**Set exercise**.
List each line of the records that contains the string "height".

-=-=-=-=-

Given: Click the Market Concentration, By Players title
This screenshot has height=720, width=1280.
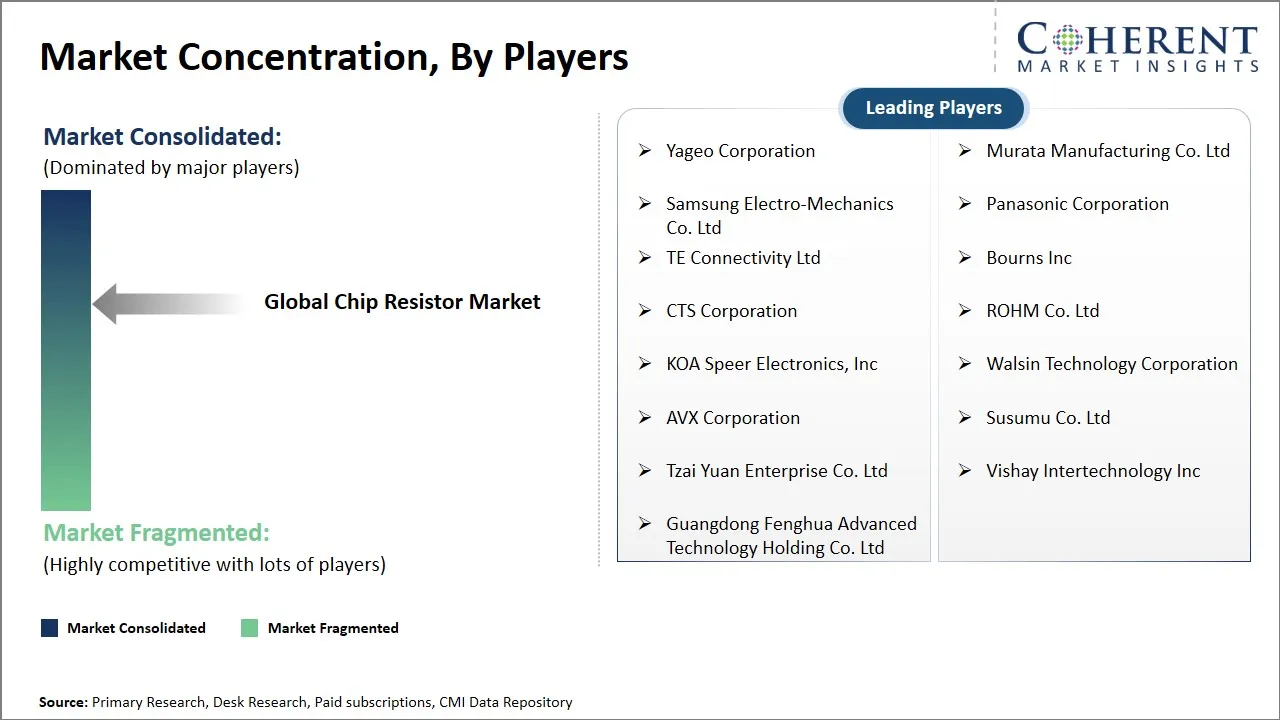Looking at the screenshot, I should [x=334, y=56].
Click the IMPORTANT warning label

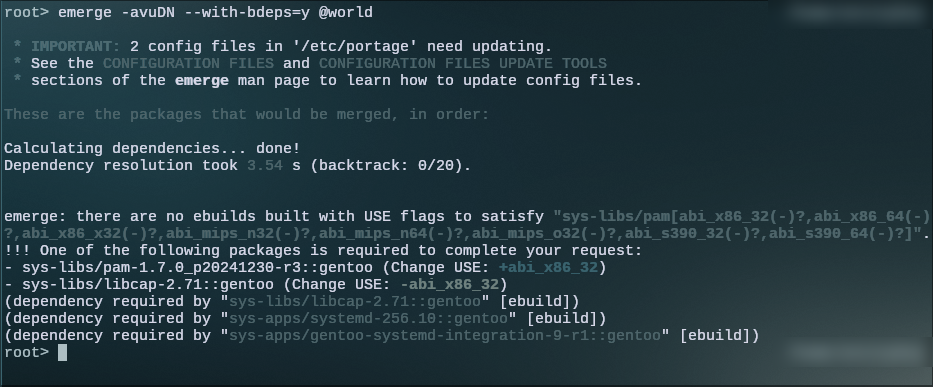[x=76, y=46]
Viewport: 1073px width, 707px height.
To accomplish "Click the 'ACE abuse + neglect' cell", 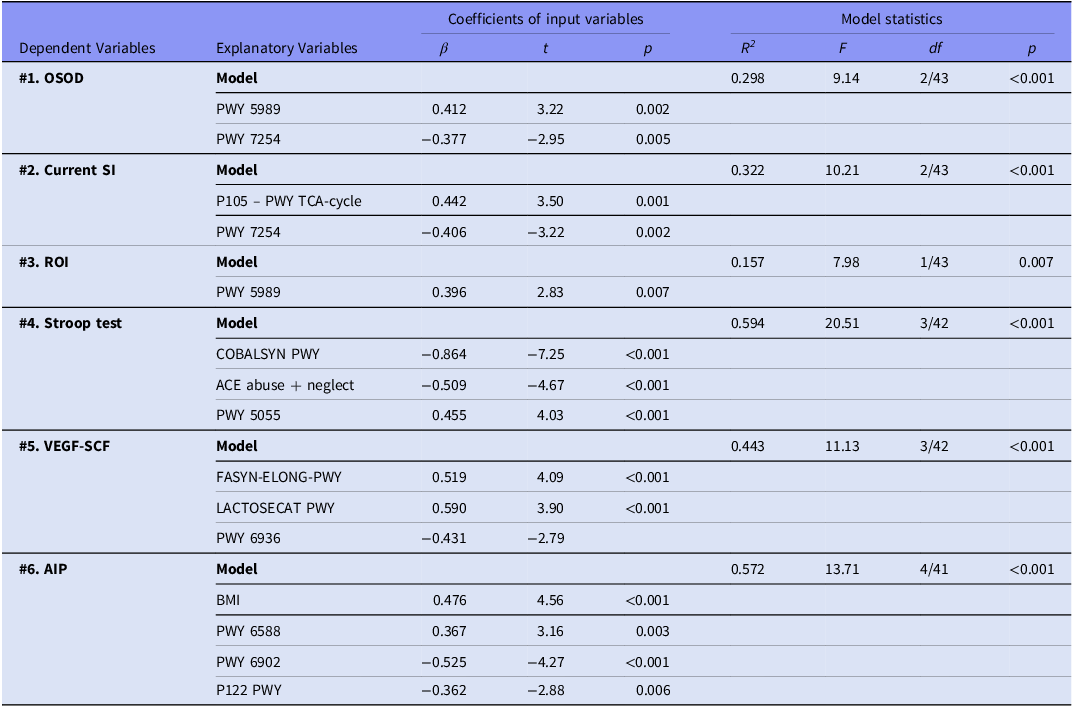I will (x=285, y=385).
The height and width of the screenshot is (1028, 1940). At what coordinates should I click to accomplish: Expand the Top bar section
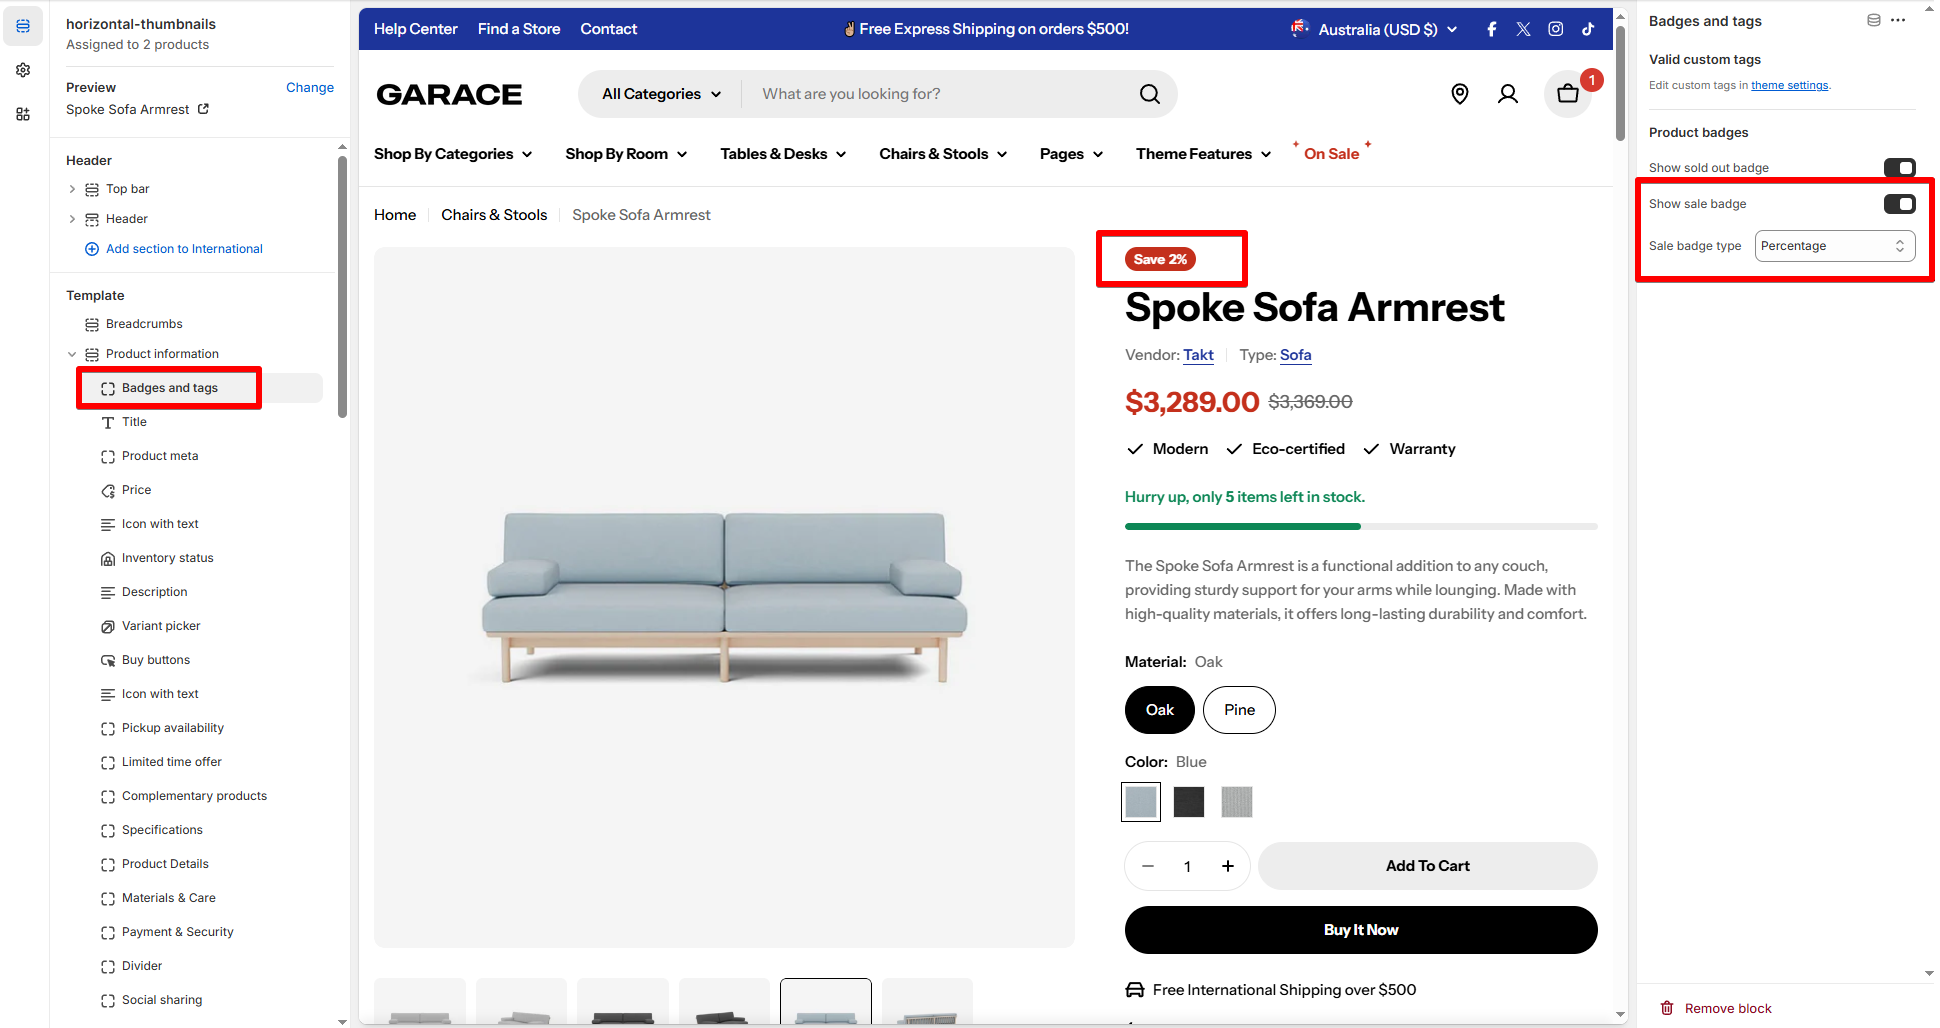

-=-=-=-=-

**Answer to this task**.
This screenshot has height=720, width=1280.
Viewport: 1073px width, 707px height.
The height and width of the screenshot is (1028, 1940). At what coordinates should I click to accomplish: Expand the Top bar section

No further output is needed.